The dispersion direction is horizontal for this mode, and it will be documented by copying the keyword “DISPAXIS” (with value 1) from the input file to the output cutout.

Step Arguments

The extract_2d step has various optional arguments that apply to certain observation modes. For NIRSpec observations there is one applicable argument:

--slit_name

name [string value] of a specific slit region to extract. The default value of None will cause all known slits for the instrument mode to be extracted.

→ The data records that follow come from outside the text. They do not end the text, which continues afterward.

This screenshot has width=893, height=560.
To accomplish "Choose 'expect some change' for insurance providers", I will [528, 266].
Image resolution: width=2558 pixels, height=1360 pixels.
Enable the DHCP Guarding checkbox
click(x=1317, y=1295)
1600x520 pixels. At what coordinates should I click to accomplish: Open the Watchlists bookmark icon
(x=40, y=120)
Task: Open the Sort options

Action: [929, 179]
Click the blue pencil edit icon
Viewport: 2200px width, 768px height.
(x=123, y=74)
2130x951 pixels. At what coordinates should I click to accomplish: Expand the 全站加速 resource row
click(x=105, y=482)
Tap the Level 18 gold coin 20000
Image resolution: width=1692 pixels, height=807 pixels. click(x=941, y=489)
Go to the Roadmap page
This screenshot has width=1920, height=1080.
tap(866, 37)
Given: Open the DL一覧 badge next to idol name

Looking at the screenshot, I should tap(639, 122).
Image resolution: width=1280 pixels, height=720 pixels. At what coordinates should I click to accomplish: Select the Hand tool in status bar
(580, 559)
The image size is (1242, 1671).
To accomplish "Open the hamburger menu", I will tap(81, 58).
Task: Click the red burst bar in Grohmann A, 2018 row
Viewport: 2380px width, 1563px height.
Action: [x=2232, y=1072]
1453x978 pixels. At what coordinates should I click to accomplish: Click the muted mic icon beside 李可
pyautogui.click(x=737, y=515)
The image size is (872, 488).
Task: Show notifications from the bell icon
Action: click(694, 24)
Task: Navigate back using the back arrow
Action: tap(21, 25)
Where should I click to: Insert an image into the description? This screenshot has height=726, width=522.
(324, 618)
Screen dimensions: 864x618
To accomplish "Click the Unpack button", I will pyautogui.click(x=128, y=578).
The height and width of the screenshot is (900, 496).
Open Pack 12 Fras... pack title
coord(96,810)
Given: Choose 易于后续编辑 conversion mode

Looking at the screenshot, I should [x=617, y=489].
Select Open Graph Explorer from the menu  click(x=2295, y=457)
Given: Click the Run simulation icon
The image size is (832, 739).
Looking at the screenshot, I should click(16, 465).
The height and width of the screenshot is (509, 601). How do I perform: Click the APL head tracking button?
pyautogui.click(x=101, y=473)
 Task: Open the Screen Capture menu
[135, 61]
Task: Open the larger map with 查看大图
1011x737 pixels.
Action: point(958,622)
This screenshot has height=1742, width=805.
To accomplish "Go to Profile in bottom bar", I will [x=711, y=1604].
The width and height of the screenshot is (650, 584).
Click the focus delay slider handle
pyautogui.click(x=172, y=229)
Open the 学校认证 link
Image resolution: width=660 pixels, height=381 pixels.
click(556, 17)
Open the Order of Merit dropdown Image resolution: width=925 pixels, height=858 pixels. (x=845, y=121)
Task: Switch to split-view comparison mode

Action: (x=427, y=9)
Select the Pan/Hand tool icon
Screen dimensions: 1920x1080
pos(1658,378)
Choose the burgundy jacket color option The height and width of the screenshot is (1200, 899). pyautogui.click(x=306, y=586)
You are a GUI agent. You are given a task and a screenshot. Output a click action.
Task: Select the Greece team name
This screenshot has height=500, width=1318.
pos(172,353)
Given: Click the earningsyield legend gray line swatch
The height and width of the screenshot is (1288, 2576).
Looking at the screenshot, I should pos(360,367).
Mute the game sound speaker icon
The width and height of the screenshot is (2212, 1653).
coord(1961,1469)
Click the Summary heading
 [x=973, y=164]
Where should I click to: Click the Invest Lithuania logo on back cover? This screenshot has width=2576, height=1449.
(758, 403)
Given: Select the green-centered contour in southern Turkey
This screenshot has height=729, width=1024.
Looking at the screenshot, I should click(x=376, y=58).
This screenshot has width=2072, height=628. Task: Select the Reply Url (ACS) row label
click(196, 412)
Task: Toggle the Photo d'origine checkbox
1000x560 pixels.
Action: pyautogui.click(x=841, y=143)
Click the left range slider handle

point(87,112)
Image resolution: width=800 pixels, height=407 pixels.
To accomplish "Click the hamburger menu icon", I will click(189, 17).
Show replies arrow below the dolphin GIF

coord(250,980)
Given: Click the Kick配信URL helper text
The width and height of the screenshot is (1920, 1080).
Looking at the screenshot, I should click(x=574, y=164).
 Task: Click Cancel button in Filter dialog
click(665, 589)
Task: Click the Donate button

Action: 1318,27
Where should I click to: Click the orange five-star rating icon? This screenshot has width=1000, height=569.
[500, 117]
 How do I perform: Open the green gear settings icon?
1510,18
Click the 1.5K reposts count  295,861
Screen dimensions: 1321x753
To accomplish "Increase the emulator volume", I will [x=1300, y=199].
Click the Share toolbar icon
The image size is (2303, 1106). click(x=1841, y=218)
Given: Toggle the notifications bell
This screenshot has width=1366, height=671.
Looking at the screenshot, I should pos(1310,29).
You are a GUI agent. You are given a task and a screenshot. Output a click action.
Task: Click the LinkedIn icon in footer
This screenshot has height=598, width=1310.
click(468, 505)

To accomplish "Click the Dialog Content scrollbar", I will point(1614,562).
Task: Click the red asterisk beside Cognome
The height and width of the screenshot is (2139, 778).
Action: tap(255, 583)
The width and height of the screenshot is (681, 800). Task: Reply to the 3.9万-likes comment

There are several arguments available for Wide-Field Slitless Spectroscopy (WFSS) and Time-Series (TSO) grism spectroscopy:

--tsgrism_extract_height

int. The cross-dispersion extraction size, in units of pixels. Only applies to TSO mode.

--wfss_extract_half_height

int. The cross-dispersion half size of the extraction region, in pixels, applied to point sources. Only applies to WFSS mode.

--wfss_mmag_extract

float (default is None). The minimum (faintest) magnitude object to extract, based on the value of isophotal_abmag in the source catalog. Only applies to WFSS mode.

--wfss_nbright

int (default is 1000). The number of brightest source catalog objects to extract. Can be used in conjunction with wfss_mmag_extract. Only applies to WFSS mode.

--extract_orders

list. The list of spectral orders to extract. The default is taken from the wavelengthrange reference file. Applies to both WFSS and TSO modes.

--grism_objects

list (default is empty). A list of jwst.transforms.models.GrismObject.